TASK OBJECTIVE: Render the lines of the items below, starting at the line that contains "You are a GUI" and ending at the line that contains "This screenshot has width=879, height=588.", as a JSON list of strings with one string per line and blank lines omitted. Leave the pictures out of your answer.
====== STORED ROWS
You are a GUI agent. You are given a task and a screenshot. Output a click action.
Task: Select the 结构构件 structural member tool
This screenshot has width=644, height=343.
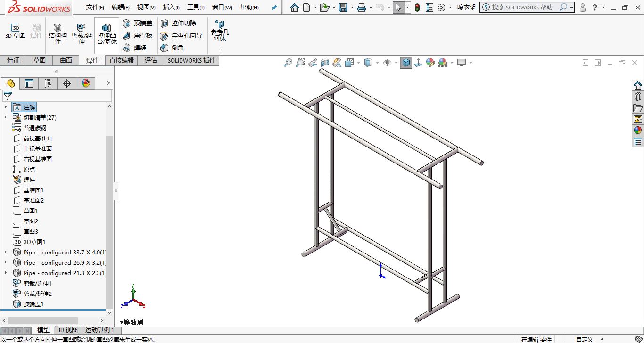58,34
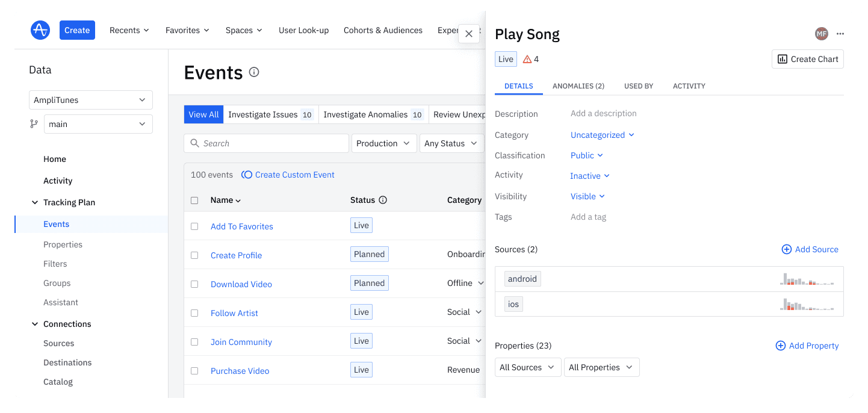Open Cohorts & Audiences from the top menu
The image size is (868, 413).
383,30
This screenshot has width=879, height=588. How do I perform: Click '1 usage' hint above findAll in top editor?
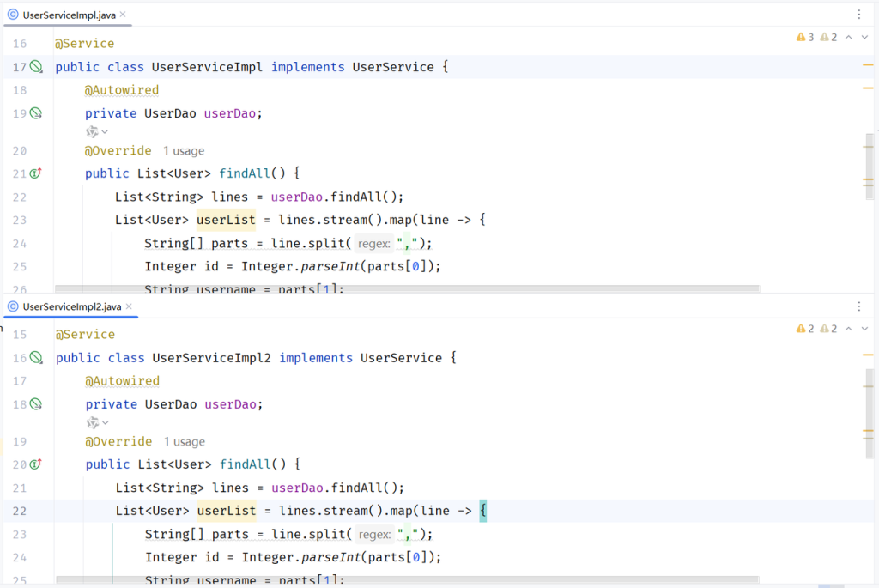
============
====== STORED ROWS
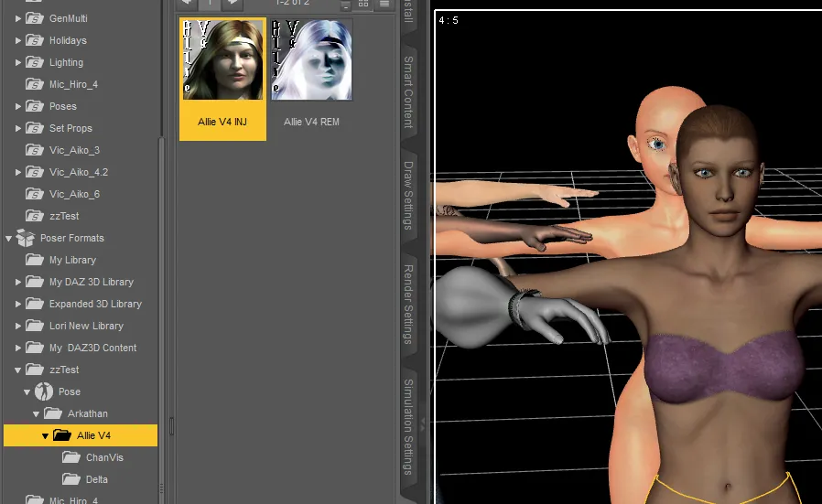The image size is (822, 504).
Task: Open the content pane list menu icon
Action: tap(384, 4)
============
====== STORED ROWS
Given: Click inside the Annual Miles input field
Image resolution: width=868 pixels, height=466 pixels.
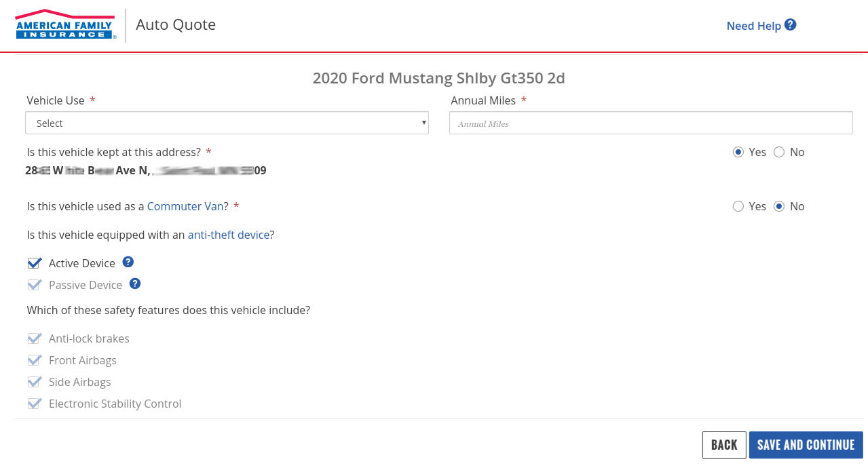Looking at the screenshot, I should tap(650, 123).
============
RESULT FOR THIS TASK:
[
  "You are a GUI agent. You are given a task and a screenshot. Output a click action.",
  "Task: Select the 结构构件 structural member tool",
  "This screenshot has width=644, height=343.",
  "58,34",
  "Open Cohorts & Audiences from the top menu",
  "The image size is (868, 413).",
  "383,30",
  "This screenshot has width=879, height=588. How do I perform: Click '1 usage' hint above findAll in top editor?"
]